Since the mid-1980s, I’ve been in the Great Decisions group in Madras, which studies and discusses world events and U.S. policies toward them. This year’s chapter on “Food and Climate” was an eyeopener for me. (This information comes from that study, and reports from the World Bank and United Nations International Panel on Climate Change.)

The world’s current population of 7.1 billion is predicted to grow to 8.1 billion by 2030, yet the major food producing areas will be in trouble.

In subSaharan Africa, around 40 percent of the maize (corn) fields will no longer be suitable for cultivation, according to a climate change report issued by the World Bank. In heavily populated Southeast Asia, rising sea levels and salt intrusion will take farmland out of production and put aquaculture farms at risk in the Mekong, Irrawaddy and Chao Phraya deltas.

Monsoon intensity will increase, there will be heat extremes unknown today, Himalayan glaciers will retreat, and flooding will increase in the Ganges, Indus and Brahmaputra rivers.

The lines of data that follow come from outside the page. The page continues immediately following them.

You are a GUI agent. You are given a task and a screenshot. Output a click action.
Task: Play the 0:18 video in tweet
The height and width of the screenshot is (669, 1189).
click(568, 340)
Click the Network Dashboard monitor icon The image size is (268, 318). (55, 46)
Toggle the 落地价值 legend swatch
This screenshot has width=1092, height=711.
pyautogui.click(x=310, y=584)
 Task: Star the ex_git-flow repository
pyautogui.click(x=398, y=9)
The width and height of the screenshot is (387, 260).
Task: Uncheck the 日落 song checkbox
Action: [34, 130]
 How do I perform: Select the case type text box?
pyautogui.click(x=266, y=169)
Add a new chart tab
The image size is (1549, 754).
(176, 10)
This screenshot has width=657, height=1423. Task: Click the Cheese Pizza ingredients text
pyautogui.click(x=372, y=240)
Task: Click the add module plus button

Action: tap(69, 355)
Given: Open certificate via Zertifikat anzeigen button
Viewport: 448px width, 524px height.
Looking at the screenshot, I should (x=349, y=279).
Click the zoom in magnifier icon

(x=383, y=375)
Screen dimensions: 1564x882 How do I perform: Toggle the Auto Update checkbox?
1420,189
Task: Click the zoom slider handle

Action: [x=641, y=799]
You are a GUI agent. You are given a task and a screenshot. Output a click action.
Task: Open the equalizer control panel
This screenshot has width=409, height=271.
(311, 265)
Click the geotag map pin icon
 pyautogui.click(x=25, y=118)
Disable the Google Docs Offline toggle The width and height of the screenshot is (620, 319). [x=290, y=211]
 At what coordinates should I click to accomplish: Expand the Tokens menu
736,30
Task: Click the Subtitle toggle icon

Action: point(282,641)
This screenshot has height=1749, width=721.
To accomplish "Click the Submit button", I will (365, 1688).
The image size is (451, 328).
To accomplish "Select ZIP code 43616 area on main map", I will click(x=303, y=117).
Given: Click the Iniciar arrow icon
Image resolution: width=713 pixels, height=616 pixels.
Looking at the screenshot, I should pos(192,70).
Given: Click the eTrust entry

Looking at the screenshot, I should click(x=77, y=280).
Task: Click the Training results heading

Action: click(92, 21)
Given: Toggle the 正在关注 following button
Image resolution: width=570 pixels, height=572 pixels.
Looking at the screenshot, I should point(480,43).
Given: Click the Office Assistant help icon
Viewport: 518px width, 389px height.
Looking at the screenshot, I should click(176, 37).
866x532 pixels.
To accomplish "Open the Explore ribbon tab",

The wet places will get wetter, and the dry places will get drier.

World temperatures are rising due to the accumulation of greenhouse gas emissions, largely caused by the burning of fossil fuels in industrialized countries.

The report predicts a four-degree Celsius (7.2 degrees Fahrenheit) rise in world temperatures would have “devastating effects on water and food, prompting tens of millions of refugees to flee degraded environments.”

In our own country, a 2013 drought affected four-fifths of U.S. agricultural lands. U.S. Secretary of Agriculture Tom Vilsack has established seven regional climate hubs to work with farmers and foresters to plan for climate hazards and ways to adapt.

Vilsack noted that agriculture is also a major contributor to climate change through its greenhouse gas emissions (carbon released by plowing land) and introduced a carbon management tool to help farmers reduce emissions.

The U.N. Food and Agriculture Organization predicts declining rainfall will lead to a 45 percent increase in irrigated land in southern Asia, Latin America and Africa to meet food demands.

Yet in many countries, water withdrawals for irrigation are exceeding the natural replenishment of aquifers. Water is almost fully allocated already in major river basins including the Indus, Nile, Jordan, Yellow River, Mekong, Syr Darya, and Amu Darya.

Large rice, wheat and soybean producing areas like China’s Yellow River valley are suffering from saline intrusion, storm damage and water shortages – which can impact international food prices.

History has been influenced by agricultural shortages caused by climate events. A grain harvest failure, food shortage and price spike was a major driver of uprisings that led to the French Revolution. And high world food prices played a part in setting the stage for the Arab Spring, according to a report by Oxford University geographer Troy Sternberg.

He noted a winter drought in China contributed to global wheat shortages and skyrocketing bread prices in Egypt, just as unrest was brewing. Egypt relies heavily on grain imports, and bread is a main staple -- providing one-third of the diet of the Egyptian population.

The doubling of global food prices had a drastic effect on Egyptian families’ ability to obtain food, and the frustration helped set the stage for the Arab Spring, he indicated.

Now imagine all the people displaced by rising seas and the invasion of salt water on croplands. An estimated 40 million in Bangladesh alone could end up as refugees.

Envision drinking and irrigation water shortages as glaciers melt and aquifers are pumped dry. Picture the great grain growing regions of the world affected by drought, knowing that world food prices are interdependent.

It’s a frightening world I can’t even begin to fathom. Yet, there are things we can do now to prevent temperatures from rising, if we’d just take action.

In a recent U.N. report, scientists say we have 15 years to mitigate global warming by reducing carbon emissions. But most people are focused on immediate local problems, instead of working to prevent a global crisis 15 years down the road.

The U.S. could reduce its own greenhouse gas emissions, for one thing, by getting rid of coal-fired power plants. Increasing standards for more fuel-efficient cars and trucks would help, as would expansion of zero-carbon energy from wind and solar power.

Gov. John Kitzhaber has done his part by publicaly taking a stand against coal exports from the Pacific Northwest, by opposing a coal export terminal in Boardman. Why clean up our own act, but ship the offending product off for others to burn?

Most of all, the U.S. needs to stand up and support an international program of greenhouse gas reductions, instead of derailing attempts like the Kyoto Accord.

Yes, limiting the amount of carbon a U.S. factory can belch out will cut into factory owners’ profits. But how does that compare to the chaotic world that will result if we just keep producing carbon?

The next major international climate conference will be held in Paris in December 2015, and the clock is ticking.